スタッフのQOL
中小の介護事業所の創業者の中には、介護職出身の経営者も珍しくありません。自分の想いを形に!ということで起業する。私もその一人です。
私の起業のきっかけは3つありました。1つ目は、待遇への不満。2つ目は、将来への不安。3つ目は、理想のチームを創るためです。
特に介護職出身で起業した人は、利用者第一の想いで経営しています。しかし、その想いが強すぎるために、経営が苦しくなっているという場合もあります。
デイサービスでは、利用者に細かなサービスを提供するために人員配置を厚くして、その結果、余暇人員の人件費が高騰して赤字になります。訪問介護では、すべて利用者の希望する時間にサービスに入る、また、10分でも利用者の希望する開始時間に合わせるなど、効率の悪いシフトになってしまいます。
利用者本位、利用者第一というのは当然です。ただ、事業者としても応えられる範囲に限界があります。そのしわ寄せは誰に来るのでしょうか? 経営者にも来ますが、働くスタッフにも大きく影響を及ぼします。
利用者のために行っていることが、結果としてスタッフのためになっていないこともあります。スタッフにも自分の生活があります。食べたいもの、欲しいもの、行きたいところ等、自己のQOLの向上もあります。介護職出身者の経営者は、利用者のQOLには目を向けますしかし、スタッフのQOLには目を向ける比重が少ないのではないでしょうか。

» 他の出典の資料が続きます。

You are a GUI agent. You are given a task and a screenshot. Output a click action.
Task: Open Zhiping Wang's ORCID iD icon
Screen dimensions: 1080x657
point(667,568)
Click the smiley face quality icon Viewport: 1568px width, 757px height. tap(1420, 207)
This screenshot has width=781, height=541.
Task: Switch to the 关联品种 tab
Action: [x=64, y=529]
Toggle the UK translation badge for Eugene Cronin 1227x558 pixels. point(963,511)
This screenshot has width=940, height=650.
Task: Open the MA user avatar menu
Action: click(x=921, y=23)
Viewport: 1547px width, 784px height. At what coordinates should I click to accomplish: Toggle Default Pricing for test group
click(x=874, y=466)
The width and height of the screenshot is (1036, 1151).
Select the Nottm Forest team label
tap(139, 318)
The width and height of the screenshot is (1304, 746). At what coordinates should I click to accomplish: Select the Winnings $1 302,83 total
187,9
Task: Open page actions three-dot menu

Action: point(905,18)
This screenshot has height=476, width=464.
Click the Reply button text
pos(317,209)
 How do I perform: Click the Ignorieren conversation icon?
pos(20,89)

大切なのは、バランスです。自己の想いを体現させるためにスタッフの生活を犠牲にしては、意味がありません。かといって、売上重視の仕事でもありません。しっかりと損益分岐の数字、一人あたりの費用対効果、売上を重視することが必要です。
そういったバランス感覚をもつためには、介護の知識、介護技術の勉強だけでは不十分です。経営者だけでなく、現場の介護スタッフにも同様な視点だと感じます。経営視点が狭いがゆえに、利益が出ないことを介護給付のせいにしている節があります。
スタッフにとってのモチベーションは、利用者の笑顔やいただく言葉です。しかし、続けていくためには自己のQOLの向上も必要です。私がセミナーを行う目的は、そういった視点の一助になればという思いがあります。
経営とは簡単なことだ。売上を最大限に増やし、
経費を最小限に抑えることによって、 利益を最大にするという、
最もシンプルな原則に基づいて事業を経営することだ。